VOS TÂCHES:
A - Recopiez fidèlement le passage du texte sur Elizabeth Sombart, de "Gamine, elle se" à "Gelber, jusqu’en Argentine.".
B - D'après le texte sur Elizabeth Sombart, qui était son premier maître, qu'elle a suivi jusqu'en Argentine à 17 ans ?

TEXTE FOURNI:
- - - - -
© 2010 Patricia Brambilla
© 2010 Association Francophone des Lecteurs du Livre d'Urantia
Une grande tunisienne blanche et un châle immaculé jeté sur l’épaule gauche. Une croix scintillante autour du cou et deux madones aux oreilles. Elizabeth Sombart apparaît. Comme une vision, sortie de nulle part, soudain elle est là. Elle a le halo d’un ange, mais quand elle parle, sa voix est grave. Des mots pris dans les octaves du bas qui révèlent une immense force intérieure.
Sûr que cette pianiste virtuose, 51 ans, a une volonté hors du commun. Une vie de gammes et de concerts, d’honneurs et de galas, entièrement dédiée à la musique classique, qu’elle a portée dans les plus grandes salles du monde, à Paris, Londres, New York. Mais pas seulement. Plus attirée par l’ombre des humbles que les projecteurs de la gloire, elle a vite choisi d’autres lieux. Comme les EMS, les hôpitaux, les prisons.
Convaincue que la bataille de l’orgueil ne mène nulle part et que la musique est un accomplissement, bien au-delà d’un faire-valoir ou d’une seule démonstration de technicité., Une beauté qu’elle — rêve encore d’amener en un lieu précis : en Israël, le temps d’un concert pour la paix, avec l’Orchestre Solidarité Resonnance, qu’elle est justement en train de créer. « La musique est le lieu, si elle est bien jouée, d’une communion possible de ce qu’il y a d’universel entre tous les hommes. »
Elle est comme ça, Elizabeth Sombart, virevoltante et austère, lumineuse et empreinte d’une profonde conviction. A peine incarnée, discrète sur sa vie terrestre, comme si elle habitait ailleurs. Dans la musique, sans aucun doute. « Oui, le piano a été ma première maison, et l’est toujours. C’est un espace poétique et le laboratoire intérieur de toutes les découvertes et émerveillements. »
Gamine, elle se réfugiait sous le piano de sa mère et se laissait envelopper par les sons. Elle n’en est jamais vraiment ressortie. « La musique consolait et me faisait entrer dans un monde au-delà des limites. C’est une invitation royale à laquelle j’ai voulu répondre toute ma vie. » A 17 ans, celle qui a grandi dans une famille de quatre enfants, au pied d’un château à Strasbourg, n’a pas hésité à prendre la route pour suivre son premier maître, Bruno Leonardo Gelber, jusqu’en Argentine.
- - - - -
DONNÉES EXTRAITES:
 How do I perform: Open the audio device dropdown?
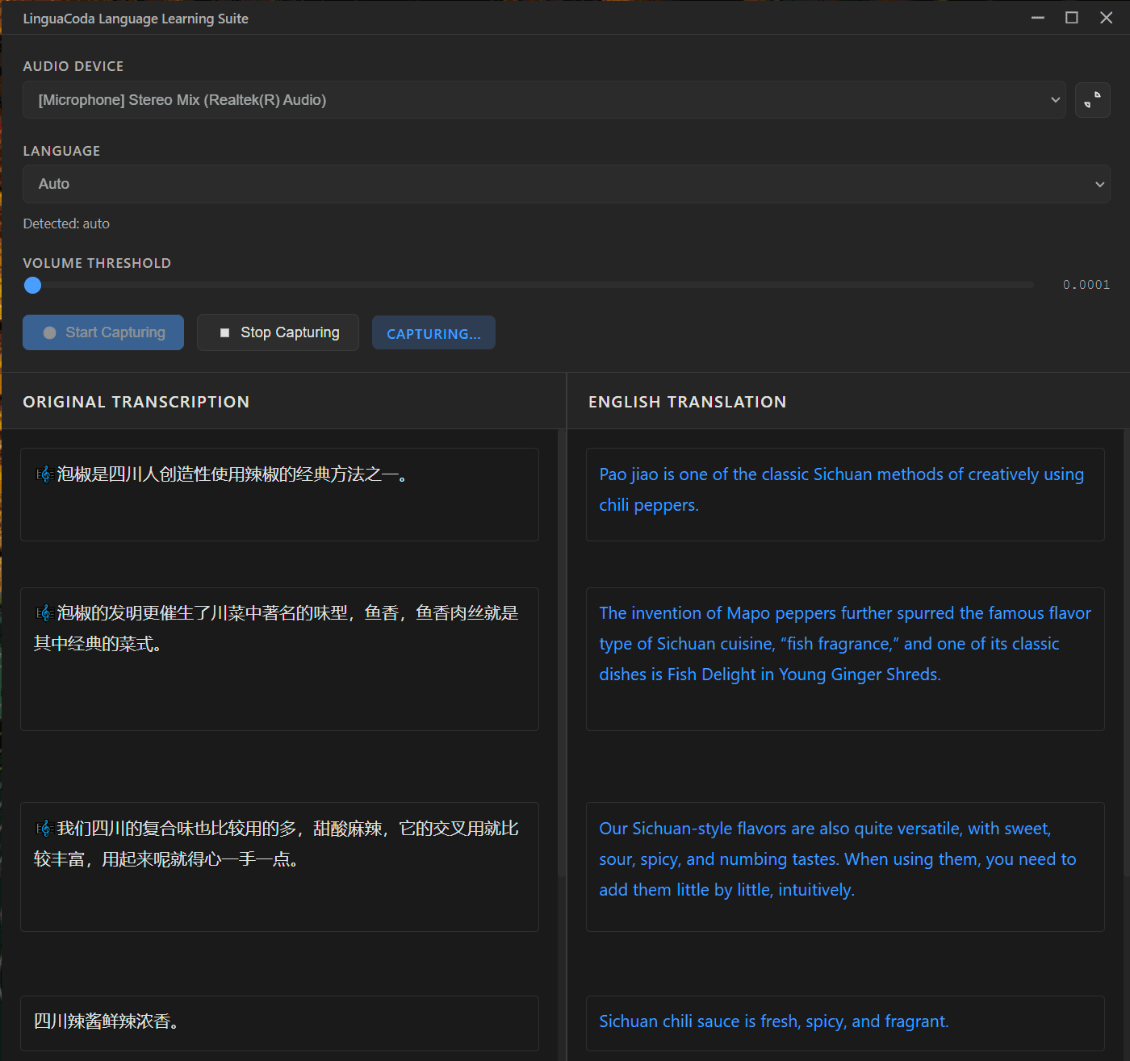(546, 100)
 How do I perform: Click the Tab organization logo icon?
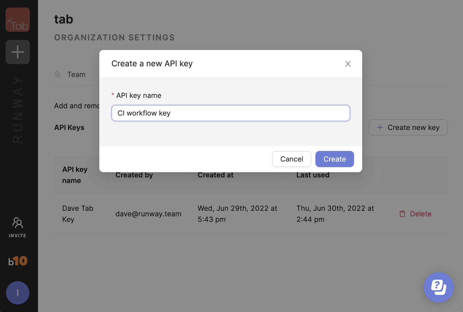18,20
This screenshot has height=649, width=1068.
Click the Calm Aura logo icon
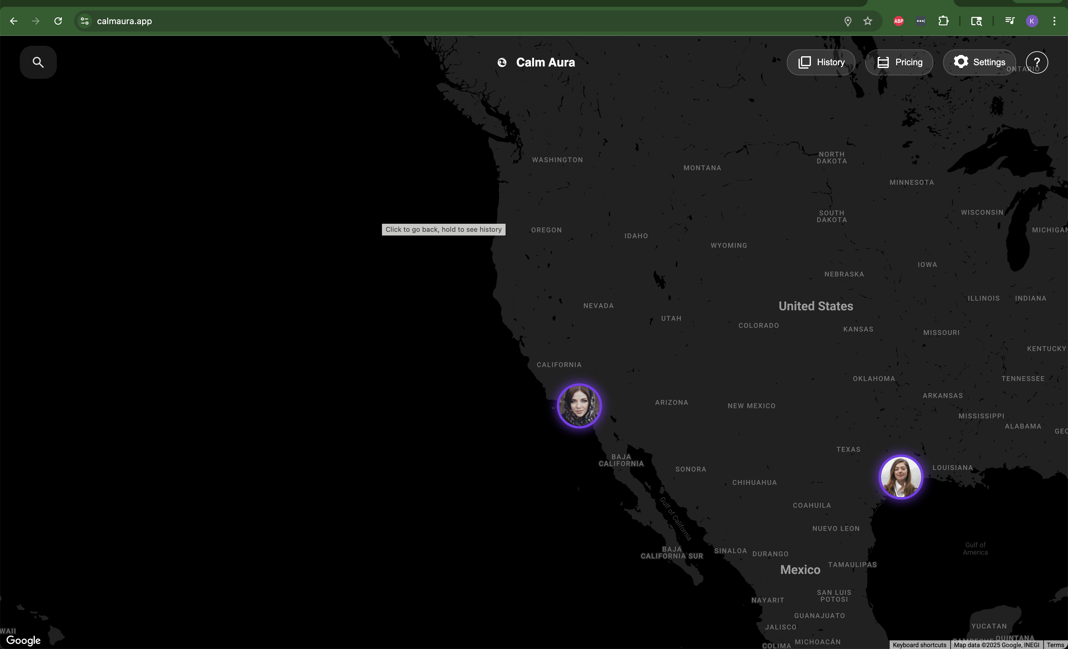[x=502, y=62]
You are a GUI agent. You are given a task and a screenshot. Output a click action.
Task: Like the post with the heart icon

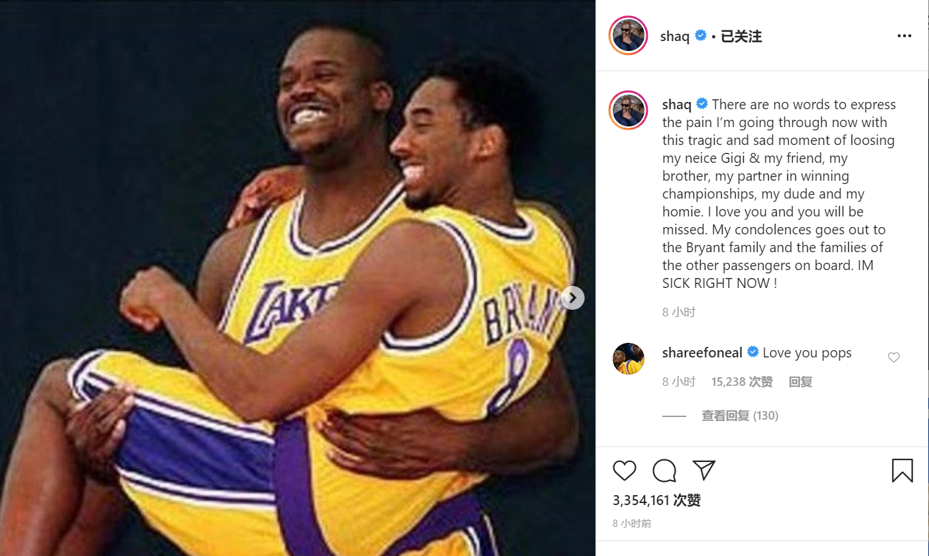click(x=624, y=471)
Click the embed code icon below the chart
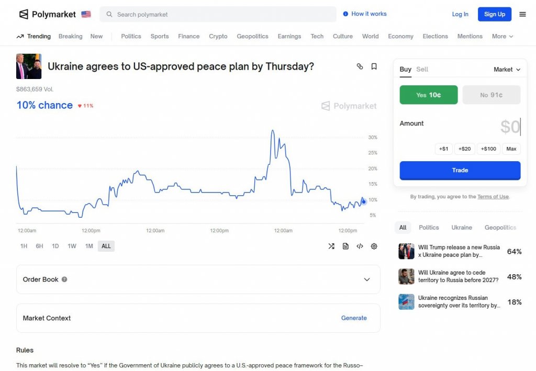 click(360, 246)
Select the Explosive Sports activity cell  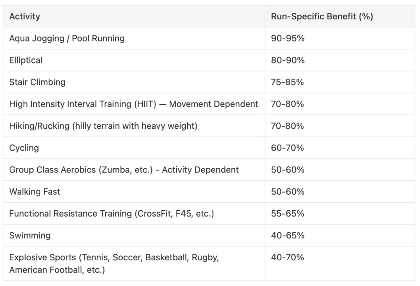pos(114,263)
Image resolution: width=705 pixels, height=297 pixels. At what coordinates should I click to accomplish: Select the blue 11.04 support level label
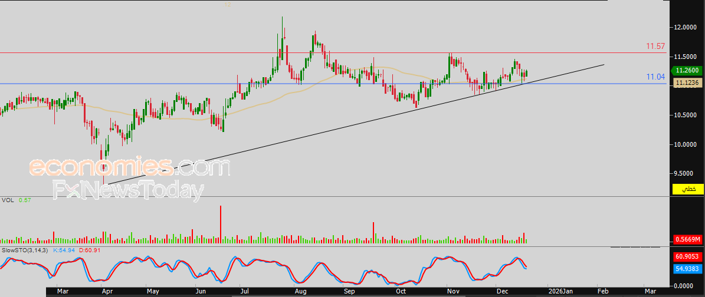[655, 77]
- - - - -
RÉSULTATS DE L'EXERCICE:
A -
Gamine, elle se réfugiait sous le piano de sa mère et se laissait envelopper par les sons. Elle n’en est jamais vraiment ressortie. « La musique consolait et me faisait entrer dans un monde au-delà des limites. C’est une invitation royale à laquelle j’ai voulu répondre toute ma vie. » A 17 ans, celle qui a grandi dans une famille de quatre enfants, au pied d’un château à Strasbourg, n’a pas hésité à prendre la route pour suivre son premier maître, Bruno Leonardo Gelber, jusqu’en Argentine.

B - Bruno Leonardo Gelber.